Scott Jean Valentin: And then on the CapEx, the $3.7 billion, does not include any of the LOIs you mentioned? Or is that just straight OEM deliveries for the year?
Steven F. Udvar-Hazy: OEM.
John L. Plueger: OEM.
Scott Jean Valentin: OEM only. Okay, and then one last follow-up question. There's been some talk about some of the neo/MAX lease rates and the premium you're getting over the current tech. Have you seen any change in the premium? Has it declined at all? Or has it been relatively stable from when you
first started putting the orders in and thinking about where lease rates would be -- the premium would be when you put the orders in?
Steven F. Udvar-Hazy: Yes. There was some pressure on the premiums last year.

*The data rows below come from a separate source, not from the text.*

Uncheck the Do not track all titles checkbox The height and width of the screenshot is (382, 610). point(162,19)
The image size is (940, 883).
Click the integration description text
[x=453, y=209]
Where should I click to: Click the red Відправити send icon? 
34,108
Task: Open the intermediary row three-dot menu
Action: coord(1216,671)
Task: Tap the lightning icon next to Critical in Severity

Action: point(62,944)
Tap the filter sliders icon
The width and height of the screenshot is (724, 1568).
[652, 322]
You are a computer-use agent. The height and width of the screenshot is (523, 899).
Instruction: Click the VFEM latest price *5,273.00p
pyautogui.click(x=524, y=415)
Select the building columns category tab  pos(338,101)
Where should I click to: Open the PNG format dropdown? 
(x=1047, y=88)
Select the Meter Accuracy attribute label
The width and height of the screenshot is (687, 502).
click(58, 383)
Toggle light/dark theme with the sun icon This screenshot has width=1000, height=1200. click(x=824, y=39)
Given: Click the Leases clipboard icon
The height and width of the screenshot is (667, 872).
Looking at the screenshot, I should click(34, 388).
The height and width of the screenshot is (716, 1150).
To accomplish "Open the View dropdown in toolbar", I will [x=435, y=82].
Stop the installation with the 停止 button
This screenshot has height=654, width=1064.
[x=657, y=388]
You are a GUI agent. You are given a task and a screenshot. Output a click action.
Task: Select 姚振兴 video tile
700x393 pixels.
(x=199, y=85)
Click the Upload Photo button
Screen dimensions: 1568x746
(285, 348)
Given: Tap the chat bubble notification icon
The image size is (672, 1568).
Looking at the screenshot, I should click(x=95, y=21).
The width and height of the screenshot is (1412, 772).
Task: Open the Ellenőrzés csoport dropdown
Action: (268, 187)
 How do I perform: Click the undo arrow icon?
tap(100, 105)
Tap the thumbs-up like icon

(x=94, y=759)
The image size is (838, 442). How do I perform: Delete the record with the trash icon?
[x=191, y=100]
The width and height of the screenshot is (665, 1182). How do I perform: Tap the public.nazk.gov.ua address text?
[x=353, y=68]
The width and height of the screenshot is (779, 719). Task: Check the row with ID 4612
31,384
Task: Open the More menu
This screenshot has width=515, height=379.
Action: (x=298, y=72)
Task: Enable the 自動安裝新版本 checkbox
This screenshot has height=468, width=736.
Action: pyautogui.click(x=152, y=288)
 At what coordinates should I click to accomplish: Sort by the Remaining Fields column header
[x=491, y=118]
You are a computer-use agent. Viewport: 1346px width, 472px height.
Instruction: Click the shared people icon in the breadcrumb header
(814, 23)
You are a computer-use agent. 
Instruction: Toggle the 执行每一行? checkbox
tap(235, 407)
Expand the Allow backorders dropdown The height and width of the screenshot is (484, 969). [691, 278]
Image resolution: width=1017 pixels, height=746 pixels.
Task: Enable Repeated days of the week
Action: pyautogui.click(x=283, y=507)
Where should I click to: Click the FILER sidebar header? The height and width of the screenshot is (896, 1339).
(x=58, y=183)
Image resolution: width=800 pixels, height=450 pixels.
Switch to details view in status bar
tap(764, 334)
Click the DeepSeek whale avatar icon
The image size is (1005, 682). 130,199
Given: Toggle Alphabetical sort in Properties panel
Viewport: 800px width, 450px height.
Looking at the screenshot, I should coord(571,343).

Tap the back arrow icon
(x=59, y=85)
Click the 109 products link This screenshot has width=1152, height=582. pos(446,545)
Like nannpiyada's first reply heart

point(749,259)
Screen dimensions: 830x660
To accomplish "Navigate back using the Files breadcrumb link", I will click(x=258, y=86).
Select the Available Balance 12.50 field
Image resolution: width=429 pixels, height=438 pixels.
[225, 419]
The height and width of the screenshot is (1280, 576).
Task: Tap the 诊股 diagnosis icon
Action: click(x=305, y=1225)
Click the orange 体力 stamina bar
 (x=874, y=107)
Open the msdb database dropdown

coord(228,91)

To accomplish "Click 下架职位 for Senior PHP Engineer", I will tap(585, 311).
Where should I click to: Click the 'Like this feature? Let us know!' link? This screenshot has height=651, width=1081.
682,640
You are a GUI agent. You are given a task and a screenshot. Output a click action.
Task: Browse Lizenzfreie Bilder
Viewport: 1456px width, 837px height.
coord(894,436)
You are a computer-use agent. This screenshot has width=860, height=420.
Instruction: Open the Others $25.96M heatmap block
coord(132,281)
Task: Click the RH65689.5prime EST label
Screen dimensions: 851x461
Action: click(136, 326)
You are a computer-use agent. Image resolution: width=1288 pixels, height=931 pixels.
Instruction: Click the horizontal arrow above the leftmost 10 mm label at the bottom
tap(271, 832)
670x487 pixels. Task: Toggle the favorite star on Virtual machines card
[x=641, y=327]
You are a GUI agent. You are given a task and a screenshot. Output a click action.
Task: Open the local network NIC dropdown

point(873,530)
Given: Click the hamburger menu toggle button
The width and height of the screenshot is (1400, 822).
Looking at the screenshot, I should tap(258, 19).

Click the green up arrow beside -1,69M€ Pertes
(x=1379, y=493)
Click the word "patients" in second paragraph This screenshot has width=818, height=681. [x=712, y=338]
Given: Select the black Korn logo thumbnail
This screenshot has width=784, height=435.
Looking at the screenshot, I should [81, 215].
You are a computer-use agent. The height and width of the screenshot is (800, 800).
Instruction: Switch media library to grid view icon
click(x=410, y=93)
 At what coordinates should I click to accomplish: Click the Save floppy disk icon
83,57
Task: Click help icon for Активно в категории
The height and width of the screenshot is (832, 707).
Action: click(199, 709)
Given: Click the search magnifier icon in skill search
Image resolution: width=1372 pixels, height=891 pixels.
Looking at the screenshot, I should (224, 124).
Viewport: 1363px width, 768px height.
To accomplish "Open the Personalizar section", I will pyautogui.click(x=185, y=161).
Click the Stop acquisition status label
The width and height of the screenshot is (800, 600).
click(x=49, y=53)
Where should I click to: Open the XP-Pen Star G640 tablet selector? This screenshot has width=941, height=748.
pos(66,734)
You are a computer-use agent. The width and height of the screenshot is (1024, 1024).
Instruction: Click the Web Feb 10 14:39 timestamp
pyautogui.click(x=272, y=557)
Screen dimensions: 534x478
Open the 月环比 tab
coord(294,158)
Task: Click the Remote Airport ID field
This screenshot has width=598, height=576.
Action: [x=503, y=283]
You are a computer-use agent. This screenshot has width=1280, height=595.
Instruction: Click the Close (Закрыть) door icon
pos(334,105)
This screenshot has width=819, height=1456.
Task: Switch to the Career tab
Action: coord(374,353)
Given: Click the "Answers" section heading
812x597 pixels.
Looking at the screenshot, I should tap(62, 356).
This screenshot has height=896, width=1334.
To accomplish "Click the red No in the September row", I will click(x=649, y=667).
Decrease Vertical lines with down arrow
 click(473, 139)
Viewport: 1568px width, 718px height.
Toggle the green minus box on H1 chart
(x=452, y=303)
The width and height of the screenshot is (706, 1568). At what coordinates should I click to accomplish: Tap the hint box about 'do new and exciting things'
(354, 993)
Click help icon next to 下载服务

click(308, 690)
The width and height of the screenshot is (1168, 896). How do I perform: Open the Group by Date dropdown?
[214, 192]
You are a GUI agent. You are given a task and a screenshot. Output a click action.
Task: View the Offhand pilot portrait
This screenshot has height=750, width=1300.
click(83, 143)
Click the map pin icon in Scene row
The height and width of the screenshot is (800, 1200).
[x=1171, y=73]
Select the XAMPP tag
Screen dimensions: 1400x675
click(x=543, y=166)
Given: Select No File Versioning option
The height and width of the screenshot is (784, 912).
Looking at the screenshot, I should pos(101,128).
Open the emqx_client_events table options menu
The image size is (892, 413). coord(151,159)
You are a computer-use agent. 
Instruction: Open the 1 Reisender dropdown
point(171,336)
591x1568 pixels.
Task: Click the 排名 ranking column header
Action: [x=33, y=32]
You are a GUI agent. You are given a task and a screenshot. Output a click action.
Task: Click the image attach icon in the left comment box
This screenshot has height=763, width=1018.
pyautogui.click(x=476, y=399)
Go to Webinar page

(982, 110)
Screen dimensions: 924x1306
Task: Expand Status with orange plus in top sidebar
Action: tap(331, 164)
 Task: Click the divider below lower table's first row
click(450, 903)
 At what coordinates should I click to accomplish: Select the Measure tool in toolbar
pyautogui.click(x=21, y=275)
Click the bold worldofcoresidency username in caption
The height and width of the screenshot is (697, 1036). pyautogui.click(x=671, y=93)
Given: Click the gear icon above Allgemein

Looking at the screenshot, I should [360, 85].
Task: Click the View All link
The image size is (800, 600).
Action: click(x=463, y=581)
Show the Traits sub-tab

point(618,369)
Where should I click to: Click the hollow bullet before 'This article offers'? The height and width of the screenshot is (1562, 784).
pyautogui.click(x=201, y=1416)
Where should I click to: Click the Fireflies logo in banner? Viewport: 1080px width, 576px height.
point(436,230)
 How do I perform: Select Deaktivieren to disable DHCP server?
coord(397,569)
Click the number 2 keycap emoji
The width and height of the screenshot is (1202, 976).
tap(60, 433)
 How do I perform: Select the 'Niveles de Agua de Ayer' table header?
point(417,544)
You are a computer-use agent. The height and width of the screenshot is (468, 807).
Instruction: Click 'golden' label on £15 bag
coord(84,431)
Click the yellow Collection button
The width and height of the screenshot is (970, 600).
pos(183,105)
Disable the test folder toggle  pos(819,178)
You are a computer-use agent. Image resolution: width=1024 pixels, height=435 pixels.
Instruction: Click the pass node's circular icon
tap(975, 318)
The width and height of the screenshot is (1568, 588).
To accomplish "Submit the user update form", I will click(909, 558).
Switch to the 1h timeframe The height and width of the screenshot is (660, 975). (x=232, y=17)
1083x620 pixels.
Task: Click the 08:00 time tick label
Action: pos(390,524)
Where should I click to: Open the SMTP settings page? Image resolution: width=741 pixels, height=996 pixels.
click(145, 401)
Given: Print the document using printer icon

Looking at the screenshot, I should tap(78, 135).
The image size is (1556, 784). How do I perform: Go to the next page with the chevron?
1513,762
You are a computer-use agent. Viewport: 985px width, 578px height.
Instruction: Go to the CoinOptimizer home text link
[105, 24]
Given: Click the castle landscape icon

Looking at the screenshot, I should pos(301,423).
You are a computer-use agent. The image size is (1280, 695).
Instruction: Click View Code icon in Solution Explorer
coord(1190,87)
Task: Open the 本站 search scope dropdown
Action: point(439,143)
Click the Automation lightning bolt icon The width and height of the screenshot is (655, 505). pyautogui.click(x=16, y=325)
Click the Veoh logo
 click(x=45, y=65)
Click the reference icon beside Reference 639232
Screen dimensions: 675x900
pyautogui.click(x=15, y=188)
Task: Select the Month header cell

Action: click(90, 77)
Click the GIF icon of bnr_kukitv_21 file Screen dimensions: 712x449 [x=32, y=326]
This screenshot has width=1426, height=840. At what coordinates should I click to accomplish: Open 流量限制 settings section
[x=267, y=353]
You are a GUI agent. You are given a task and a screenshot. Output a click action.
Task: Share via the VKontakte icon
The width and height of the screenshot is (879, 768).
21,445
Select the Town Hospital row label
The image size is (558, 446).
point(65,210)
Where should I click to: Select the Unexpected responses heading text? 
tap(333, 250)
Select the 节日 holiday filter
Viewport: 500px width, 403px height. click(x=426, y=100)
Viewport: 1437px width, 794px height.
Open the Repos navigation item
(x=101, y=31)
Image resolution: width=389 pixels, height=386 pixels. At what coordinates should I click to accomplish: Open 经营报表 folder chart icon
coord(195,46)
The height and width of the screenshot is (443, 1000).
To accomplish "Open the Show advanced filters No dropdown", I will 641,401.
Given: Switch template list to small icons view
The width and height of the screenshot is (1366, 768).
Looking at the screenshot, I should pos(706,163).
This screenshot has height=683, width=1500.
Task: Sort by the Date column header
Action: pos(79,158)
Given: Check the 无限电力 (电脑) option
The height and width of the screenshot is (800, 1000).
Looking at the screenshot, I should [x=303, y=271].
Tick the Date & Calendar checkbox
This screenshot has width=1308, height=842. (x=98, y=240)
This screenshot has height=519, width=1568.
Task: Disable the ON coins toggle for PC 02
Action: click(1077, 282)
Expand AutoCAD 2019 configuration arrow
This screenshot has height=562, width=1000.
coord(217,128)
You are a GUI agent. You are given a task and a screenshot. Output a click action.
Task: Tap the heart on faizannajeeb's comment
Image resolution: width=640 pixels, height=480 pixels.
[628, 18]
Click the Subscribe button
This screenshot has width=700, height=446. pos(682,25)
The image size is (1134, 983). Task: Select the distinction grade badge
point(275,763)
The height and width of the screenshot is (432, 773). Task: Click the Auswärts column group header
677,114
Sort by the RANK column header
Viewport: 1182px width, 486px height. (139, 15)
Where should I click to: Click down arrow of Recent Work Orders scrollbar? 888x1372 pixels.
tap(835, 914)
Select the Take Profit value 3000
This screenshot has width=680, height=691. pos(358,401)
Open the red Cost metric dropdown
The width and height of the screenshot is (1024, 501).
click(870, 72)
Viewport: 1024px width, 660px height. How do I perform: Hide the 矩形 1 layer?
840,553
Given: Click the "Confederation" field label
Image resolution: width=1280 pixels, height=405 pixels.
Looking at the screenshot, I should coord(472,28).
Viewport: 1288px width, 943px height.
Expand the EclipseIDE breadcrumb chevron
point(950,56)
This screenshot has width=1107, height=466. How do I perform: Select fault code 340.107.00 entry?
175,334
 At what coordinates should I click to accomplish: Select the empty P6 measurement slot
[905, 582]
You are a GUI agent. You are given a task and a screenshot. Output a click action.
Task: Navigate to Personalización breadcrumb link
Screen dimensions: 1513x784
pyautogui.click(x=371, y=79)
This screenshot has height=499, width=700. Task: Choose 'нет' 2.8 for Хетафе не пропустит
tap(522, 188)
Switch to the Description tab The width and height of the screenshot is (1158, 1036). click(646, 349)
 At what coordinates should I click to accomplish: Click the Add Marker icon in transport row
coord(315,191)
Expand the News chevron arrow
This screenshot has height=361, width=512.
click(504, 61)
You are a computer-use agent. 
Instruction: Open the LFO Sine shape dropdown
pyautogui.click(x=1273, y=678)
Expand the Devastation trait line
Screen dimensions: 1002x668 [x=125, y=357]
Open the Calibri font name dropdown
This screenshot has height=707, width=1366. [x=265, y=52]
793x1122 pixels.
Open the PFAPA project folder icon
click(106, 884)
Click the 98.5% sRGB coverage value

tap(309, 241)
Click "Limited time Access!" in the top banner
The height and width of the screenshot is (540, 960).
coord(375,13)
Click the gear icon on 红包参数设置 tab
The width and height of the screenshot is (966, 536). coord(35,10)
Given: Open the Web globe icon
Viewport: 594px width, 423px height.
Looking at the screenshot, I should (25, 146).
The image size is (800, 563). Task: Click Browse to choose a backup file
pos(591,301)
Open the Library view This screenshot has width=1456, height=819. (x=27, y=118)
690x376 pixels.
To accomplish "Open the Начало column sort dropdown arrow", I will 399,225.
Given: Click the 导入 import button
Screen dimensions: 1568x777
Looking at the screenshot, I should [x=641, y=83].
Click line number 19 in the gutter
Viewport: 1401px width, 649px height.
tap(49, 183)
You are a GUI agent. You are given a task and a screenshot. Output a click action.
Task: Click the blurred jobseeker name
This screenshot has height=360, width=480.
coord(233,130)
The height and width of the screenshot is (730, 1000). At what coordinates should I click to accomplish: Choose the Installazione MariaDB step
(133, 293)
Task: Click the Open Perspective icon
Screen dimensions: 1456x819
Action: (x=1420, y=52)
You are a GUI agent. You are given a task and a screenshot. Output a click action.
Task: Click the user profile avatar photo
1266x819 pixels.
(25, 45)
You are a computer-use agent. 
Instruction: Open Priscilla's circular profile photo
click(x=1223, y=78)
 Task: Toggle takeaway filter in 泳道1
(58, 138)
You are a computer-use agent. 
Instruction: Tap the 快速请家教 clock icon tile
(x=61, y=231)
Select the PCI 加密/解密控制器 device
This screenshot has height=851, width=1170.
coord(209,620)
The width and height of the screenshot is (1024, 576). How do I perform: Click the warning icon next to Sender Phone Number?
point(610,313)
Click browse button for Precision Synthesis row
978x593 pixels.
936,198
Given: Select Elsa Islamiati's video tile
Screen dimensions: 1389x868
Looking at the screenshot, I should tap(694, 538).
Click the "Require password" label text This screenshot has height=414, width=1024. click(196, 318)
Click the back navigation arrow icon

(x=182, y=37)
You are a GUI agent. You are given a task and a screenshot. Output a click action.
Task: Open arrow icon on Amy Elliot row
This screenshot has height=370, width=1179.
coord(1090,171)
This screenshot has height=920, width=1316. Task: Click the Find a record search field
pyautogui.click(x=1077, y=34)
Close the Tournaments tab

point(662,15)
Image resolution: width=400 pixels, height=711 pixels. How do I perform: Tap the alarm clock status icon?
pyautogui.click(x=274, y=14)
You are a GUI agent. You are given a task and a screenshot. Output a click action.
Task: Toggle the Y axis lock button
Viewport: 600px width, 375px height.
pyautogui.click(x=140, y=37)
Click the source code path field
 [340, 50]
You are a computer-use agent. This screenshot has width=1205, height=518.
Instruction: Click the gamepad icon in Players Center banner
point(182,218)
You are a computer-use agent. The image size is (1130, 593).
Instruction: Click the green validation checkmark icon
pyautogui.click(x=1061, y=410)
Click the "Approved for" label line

But since the very end of the fourth quarter, where we began to see oil prices begin to sort of inch up, the premium, again, is coming back into life. Obviously, for an airline, the analysis between current generation versus the neo or MAX, a $10, $20 oil price difference does enter the equation. So, we're monitoring that very carefully. There is a premium. It's not as good as we were hoping. But I think the trend now is getting better.
Operator: And I'm showing no further questions at this time. So, I'd like to return the call to Miss Mary Liz DePalma for any closing remarks.
Mary Liz DePalma: Okay. Well, thank you everyone. That's it for our call today. We look forward to speaking with you again after the conclusion of the first quarter. And operator, you can now disconnect the line.
Operator: Ladies and gentlemen, thank you for participating in today's conference. This does conclude the program, and you may all disconnect. Everyone, have a great day.